Kegging is much, much easier. You simply transfer your beer into a sanitized keg, hook it up to a CO2 tank, and pressurize it. Over the next few days, the volume of beer will become carbonated and be ready to drink. Of course, you can keep the beer in a keg and it will continue to clean up (basically more fermenation); however, considering the keg is a closed, pressurized system (and no CO2 will escape), this can be a bad idea. Most people just crash cool their beer – suddenly drop the temperature to about 34-40 F. This stops most yeasts from fermenting. While kegging is obviously much easier, it also requires some relatively expensive equipment (thanks, Ines!).

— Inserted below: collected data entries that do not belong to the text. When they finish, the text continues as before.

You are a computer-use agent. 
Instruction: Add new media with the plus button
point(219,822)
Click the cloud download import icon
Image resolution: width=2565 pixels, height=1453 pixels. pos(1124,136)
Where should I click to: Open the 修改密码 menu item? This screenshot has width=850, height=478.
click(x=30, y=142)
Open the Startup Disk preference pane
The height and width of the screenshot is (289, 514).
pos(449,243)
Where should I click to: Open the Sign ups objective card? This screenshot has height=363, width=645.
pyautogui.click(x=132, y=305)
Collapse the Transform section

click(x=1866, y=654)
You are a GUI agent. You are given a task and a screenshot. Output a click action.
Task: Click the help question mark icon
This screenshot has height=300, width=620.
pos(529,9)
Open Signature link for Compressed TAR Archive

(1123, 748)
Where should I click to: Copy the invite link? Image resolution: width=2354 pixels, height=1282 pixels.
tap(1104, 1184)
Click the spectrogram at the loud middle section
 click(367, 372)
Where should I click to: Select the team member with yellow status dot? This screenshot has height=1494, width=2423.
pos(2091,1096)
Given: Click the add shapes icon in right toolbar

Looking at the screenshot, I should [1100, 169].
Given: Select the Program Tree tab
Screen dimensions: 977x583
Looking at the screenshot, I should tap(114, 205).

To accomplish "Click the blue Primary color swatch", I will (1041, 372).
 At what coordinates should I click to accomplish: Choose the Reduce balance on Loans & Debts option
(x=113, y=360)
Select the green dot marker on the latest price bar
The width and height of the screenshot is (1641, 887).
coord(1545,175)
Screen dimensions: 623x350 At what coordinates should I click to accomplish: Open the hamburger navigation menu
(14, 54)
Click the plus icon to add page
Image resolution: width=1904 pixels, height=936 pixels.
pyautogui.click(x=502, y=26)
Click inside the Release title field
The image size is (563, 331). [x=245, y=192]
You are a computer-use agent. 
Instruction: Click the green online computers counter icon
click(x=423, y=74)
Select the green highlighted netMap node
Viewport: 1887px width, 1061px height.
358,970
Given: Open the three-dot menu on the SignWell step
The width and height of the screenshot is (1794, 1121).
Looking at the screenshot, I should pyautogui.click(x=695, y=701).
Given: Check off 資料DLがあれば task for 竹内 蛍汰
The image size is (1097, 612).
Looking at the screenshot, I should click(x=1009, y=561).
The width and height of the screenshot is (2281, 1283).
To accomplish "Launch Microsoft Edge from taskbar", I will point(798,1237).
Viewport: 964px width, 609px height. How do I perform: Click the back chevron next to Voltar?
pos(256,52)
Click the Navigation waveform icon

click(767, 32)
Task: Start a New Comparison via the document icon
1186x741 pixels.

Well, that’s about it! There is a LOT more to learn about brewing, but these are the basics. As you can see, it can be very simple or very complicated, and there is a brewing style for everyone. Casual brewers can have brew days of as little as an hour using extract malts, simple hop schedules, and a good stove (and maybe smaller boil volumes) while still making very delicious and often very complex beers, while more enthusiastic brewers often spend many, many hours each weekend with multi-step mashes, decoction mashing, multi-hour boils, and any other of the myriad of cool things to make very specific beers. With a very simple set of tools and skills, anyone can brew beer. The barrier to entry can be high, but it is possible to get high-quality entry-level brewing kits that contain nearly everything you need to get started (except, usually, a several-gallon brew kettle) for under $60, and a good starter 3- or 5-gallon brew kettle (good for extract batches) for under $40 – for those interested, check out http://www.homebrewfinds.com/ regularly. Good deals on kits and kettles come up weekly, and this site aggregates them all. Hopefully, this primer answered some of those burning questions you had – if you read it all, that is.
What’s that? You did? Man. You need a hobby or something – you have too much free time.